3. How they experience the rest of the organisation:

The inbox of the organisation front line manager is where you can find out whether the rest of the organisation has a coherent approach to supporting the key activities of the organisation – how joined up are Finance, HR and ICT in delivering to the front line? You can also see it in their diaries. How much freedom to respond do they have or is it ‘death by meeting’ as their diaries are crammed from the beginning to end of each day?

Why is it so difficult to develop managers? One crucial reason: CONTINUOUS COMPETING DEMANDS on TIME.

As Henry Mintzberg (1990) points out in his classic paper ‘The Managers Job: Folklore and Fact, the “scarcest resource managers have to allocate is their own time”.

“The facts of management are that managers work at an unrelenting pace and that their activities are characterised by brevity, variety and discontinuity. They are strongly oriented to action and dislike reflective activities”

Mintzberg (1990) p3.

In the courses I run for operational front line managers, I see this all the while, particularly if they are operating in an environment characterised by risk and uncertainty.

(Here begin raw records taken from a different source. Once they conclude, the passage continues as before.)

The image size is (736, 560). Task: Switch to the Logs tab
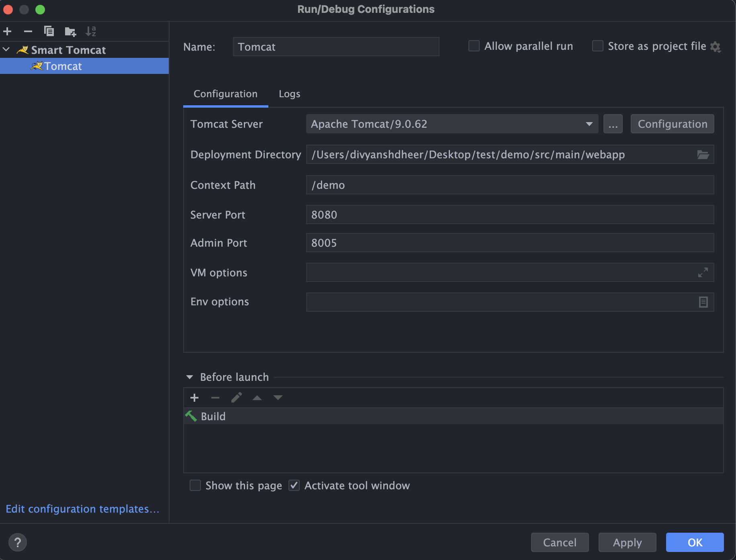point(290,94)

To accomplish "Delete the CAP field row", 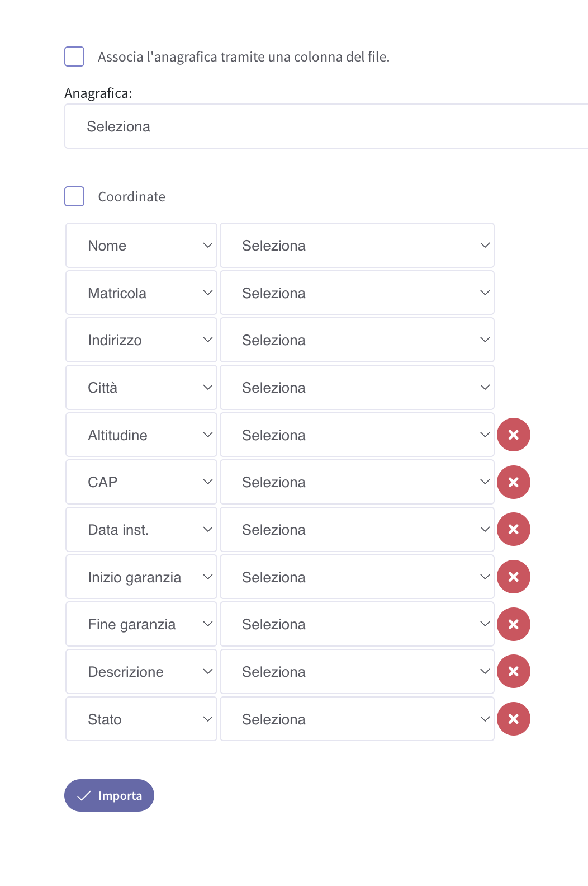I will (514, 482).
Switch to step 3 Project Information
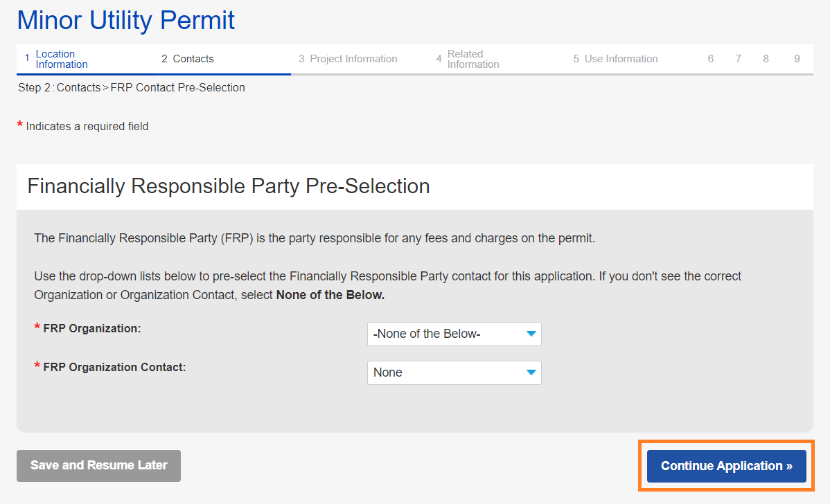Screen dimensions: 830x504 click(x=353, y=59)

It is not unusual for managers in these environments to have no space and time at all – they are followed to the toilet, their meetings are interrupted by crises, their inbox is full and growing and people are waiting for calls to be returned and then there are the demands of the rest of the organisation for those reports and responses by the end of each day.

What are the risks and consequences for the managers themselves and for their organisations?:

1. Developing a reactive urgent mind-set and culture:

Firstly this impacts on medium and longer term performance. Operational front line managers completely lose control of their time and just respond to what’s in front of them. This means that more of the important tasks of management such as responding to change, developing people and keeping an eye on performance get done in the margins of the day to day maelstrom of activities and tasks. This means that contemporary knowledge and best practice never gets into operational delivery as managers are too busy even to be aware how far behind they are. Secondly overwhelmed operational first line managers find it impossible to contain the demands on their teams and the distracted anxiety of an overwhelmed manager begins to impact on the culture of their team and individuals within it and current performance begins to slide.

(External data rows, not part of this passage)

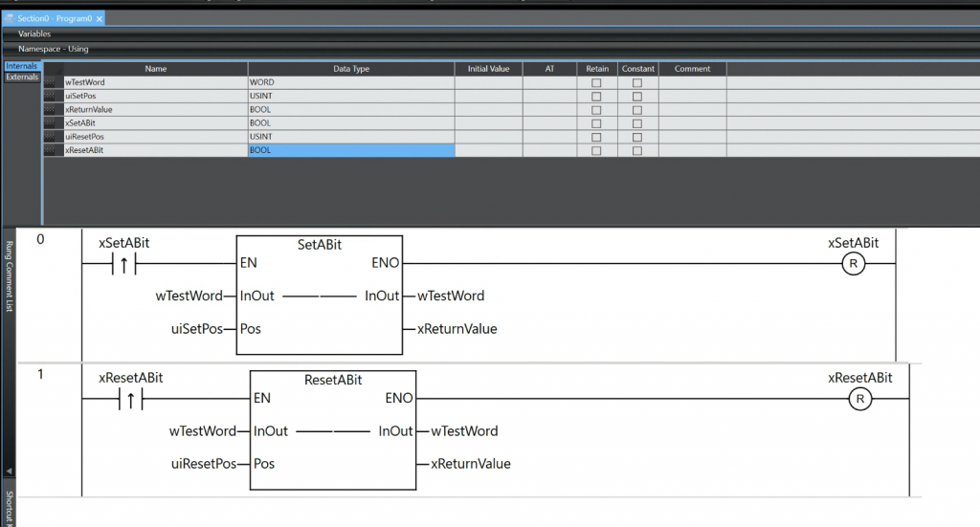Click the row handle icon for xResetABit
The image size is (980, 527).
point(53,150)
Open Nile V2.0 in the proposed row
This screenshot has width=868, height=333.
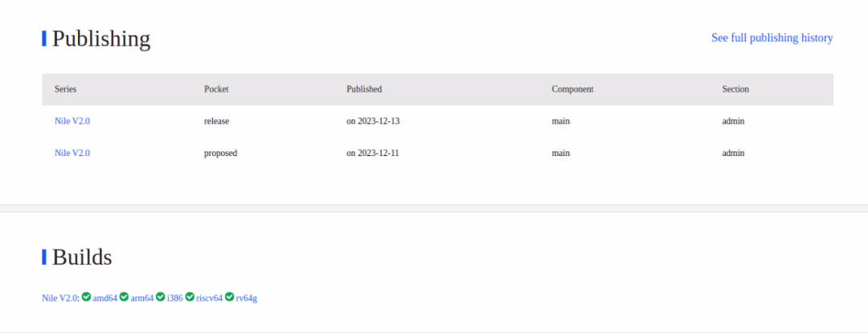pos(72,153)
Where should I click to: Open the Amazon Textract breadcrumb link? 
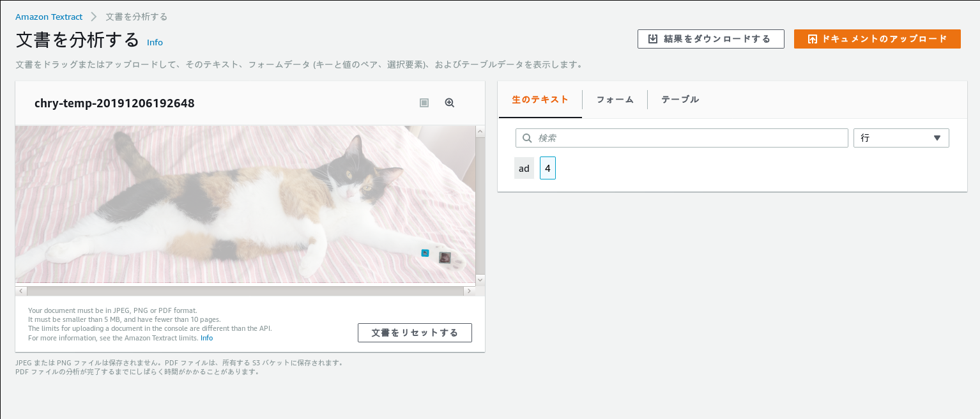(49, 17)
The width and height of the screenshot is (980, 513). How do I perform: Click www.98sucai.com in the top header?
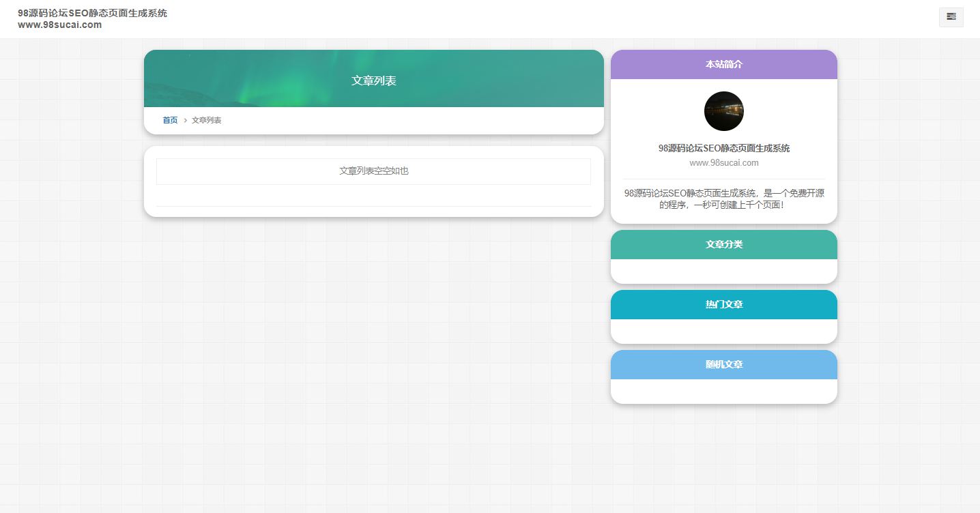click(x=59, y=25)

2. The isolation of managers:

Busy managers, overwhelmed by the demands of the job become isolated from their peers and many only see them in highly operational meetings with long agendas and little time to connect. This increases the stress of individual managers and often means that small problems are not fixed and they then have big impacts on efficiency. On my programmes it is not unusual for managers in the same office to say they never have time for even a cup of tea together. They often describe having to work complex inefficient processes together as there is no time to fix them. This includes simple things like bringing together in one file on the system all the material required to run a common process. It is not uncommon for managers and workers to be wasting time on a daily basis simply because the material required to run a process is dispersed across a system often hidden in the remote reaches of sub files.

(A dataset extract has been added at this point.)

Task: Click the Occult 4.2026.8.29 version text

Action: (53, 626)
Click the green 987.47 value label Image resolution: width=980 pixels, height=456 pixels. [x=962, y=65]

Other issues which impact on the effectiveness of our operational front line managers:

1. The impact of being a responsibility magnet:

Operational front line managers have a strong desire to get on with things. Almost all of the managers I have worked with have shared one common characteristic in that they are prepared to take responsibility and be accountable for work done ‘on their watch’. However this ‘can do’ activity often translates into a belief and an associated practice that ‘it’s quicker to do it myself’. This results in the manager becoming a responsibility magnet and taking too much work on for themselves which their workers should be doing. Busy managers commonly fail to delegate.

2. Contested decision making environments:

Barry Oshry (1995) describes operational front line managers as being in the middle of a system which creates competing demands complex accountabilities and torn loyalties. In this environment it is often very difficult for managers to retain the independence and creativity of thought and action to respond imaginatively and with a degree of independence to the situations they encounter. In a strongly hierarchical organisation this ability is impaired further by command and control structures which limit action and then blame operational front line managers for getting it wrong. This can result in a decision paralysis throughout an organisation where fear of failure rather than doing the right thing drive behaviour of managers.

So what can we do about it? Developing, coaching and communities of practice in the systems we actually work in.

I always work with managers working in the system they are responsible for, usually as a result of some perceived failure, need to change or transform. The development programmes I run for operational front line managers are usually part of a wider programme of improvement, change or transformation. I have developed two approaches in these circumstances:

1. Developing managers as part of a community of practice:

Over time I have created a three day programme which offers support, development and challenge and can be delivered in the pressured environment the organisation finds itself in. The course usually runs a day a fortnight over 6 weeks with a cohort of up to 20 managers who have a mutual dependence on each other to deliver effective services. Within this programme I explicitly seek to build what Etienne Wenger (2002) describes as a ‘community of practice’. This involves working through conflict and disagreement on the programme to enable managers to develop a shared identity which improves performance and facilitates the rapid sharing and exchange of knowledge. One of the regular outcomes of this programme is that the managers repertoire, capability and capacity to run the system they are responsible for is significantly enhanced.

2. Coaching:

Along with the programmes I also offer individual coaching to managers which supports them in taking back control of their diaries and email to give them more time to focus on the developmental aspects of their role. As a rule of thumb I would aim to reduce the average managers meeting commitments by about 30% and to significantly reduce the demands made by email.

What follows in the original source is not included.